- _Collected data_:
##############################

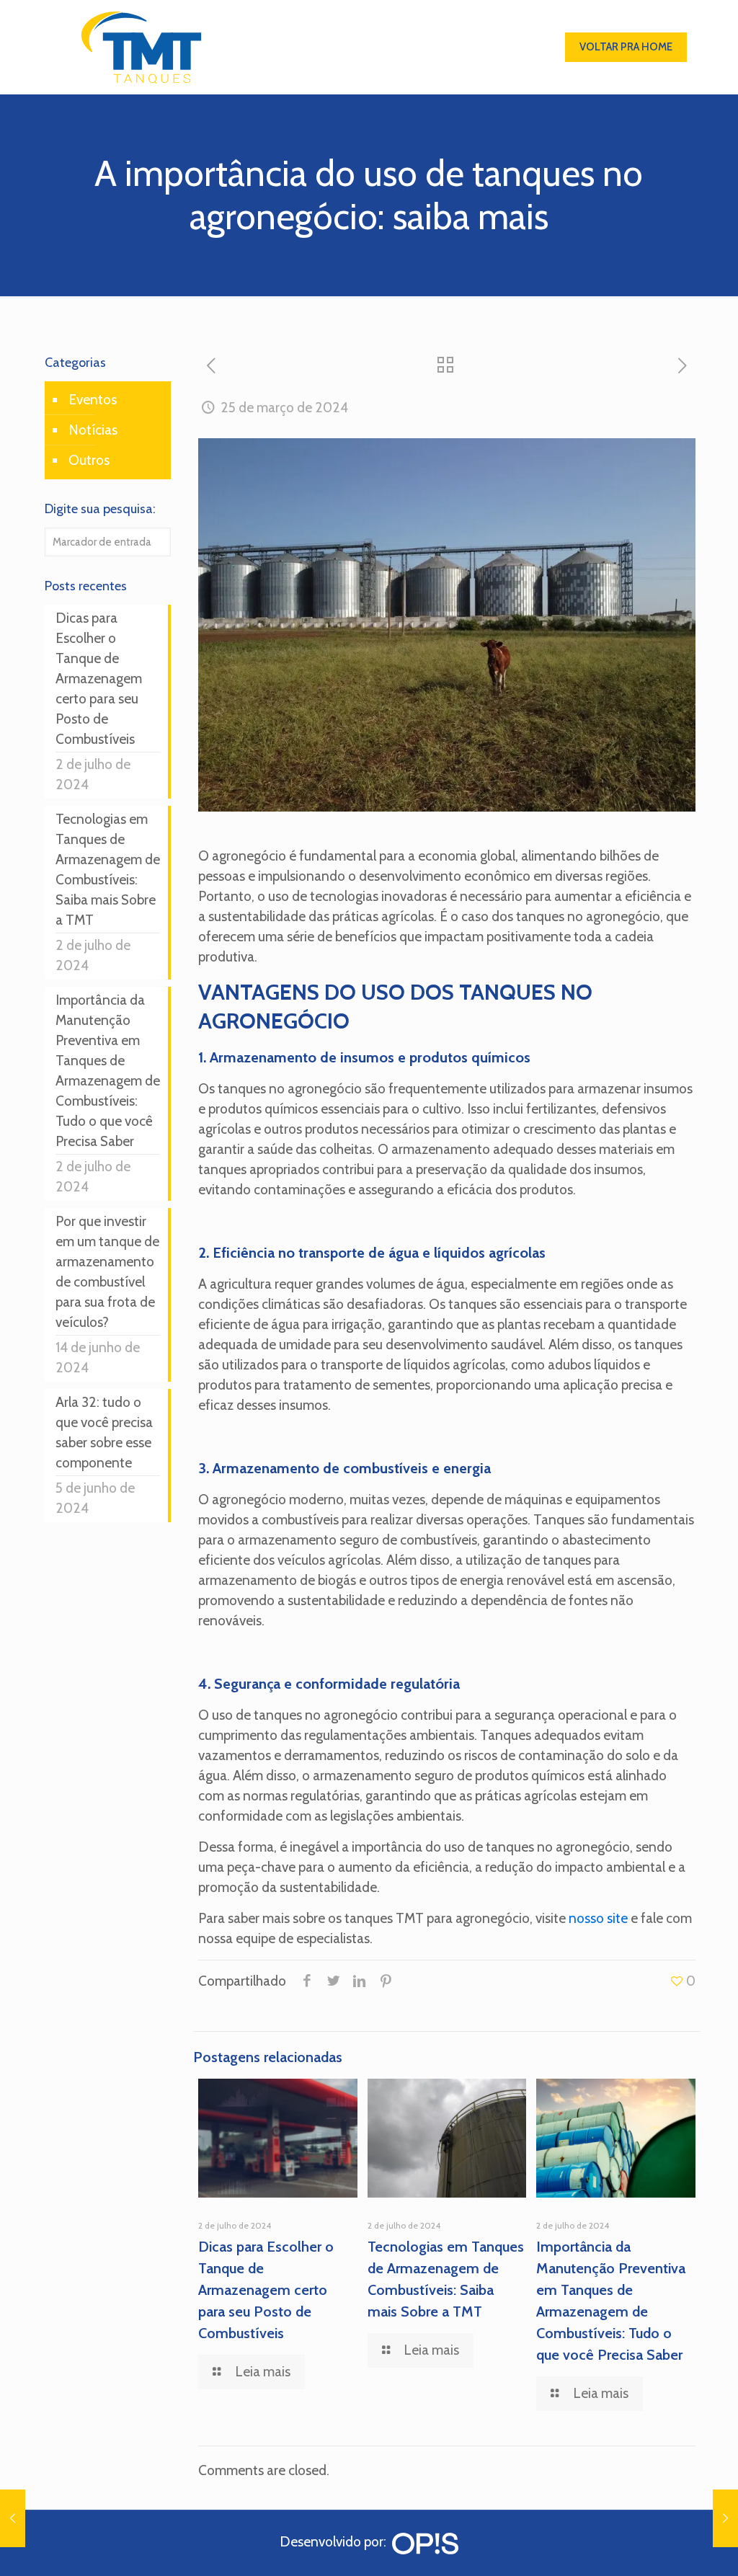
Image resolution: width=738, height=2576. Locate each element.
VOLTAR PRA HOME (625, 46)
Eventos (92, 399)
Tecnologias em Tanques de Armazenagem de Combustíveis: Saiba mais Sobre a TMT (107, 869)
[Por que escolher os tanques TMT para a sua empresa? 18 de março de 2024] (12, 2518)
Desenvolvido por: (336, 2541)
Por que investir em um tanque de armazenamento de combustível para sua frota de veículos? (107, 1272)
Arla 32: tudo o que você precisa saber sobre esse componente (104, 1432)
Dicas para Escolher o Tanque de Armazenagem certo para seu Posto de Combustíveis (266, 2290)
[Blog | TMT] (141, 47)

##############################

Write out the records shown above exactly, but do not include any images.

Image resolution: width=738, height=2576. Locate each element.
VOLTAR PRA HOME (625, 46)
Eventos (92, 399)
Tecnologias em Tanques de Armazenagem de Combustíveis: Saiba mais Sobre a TMT (107, 869)
[Por que escolher os tanques TMT para a sua empresa? 18 de março de 2024] (12, 2518)
Desenvolvido por: (336, 2541)
Por que investir em um tanque de armazenamento de combustível para sua frota de veículos? (107, 1272)
Arla 32: tudo o que você precisa saber sobre esse componente (104, 1432)
Dicas para Escolher o Tanque de Armazenagem certo para seu Posto de Combustíveis (266, 2290)
[Blog | TMT] (141, 47)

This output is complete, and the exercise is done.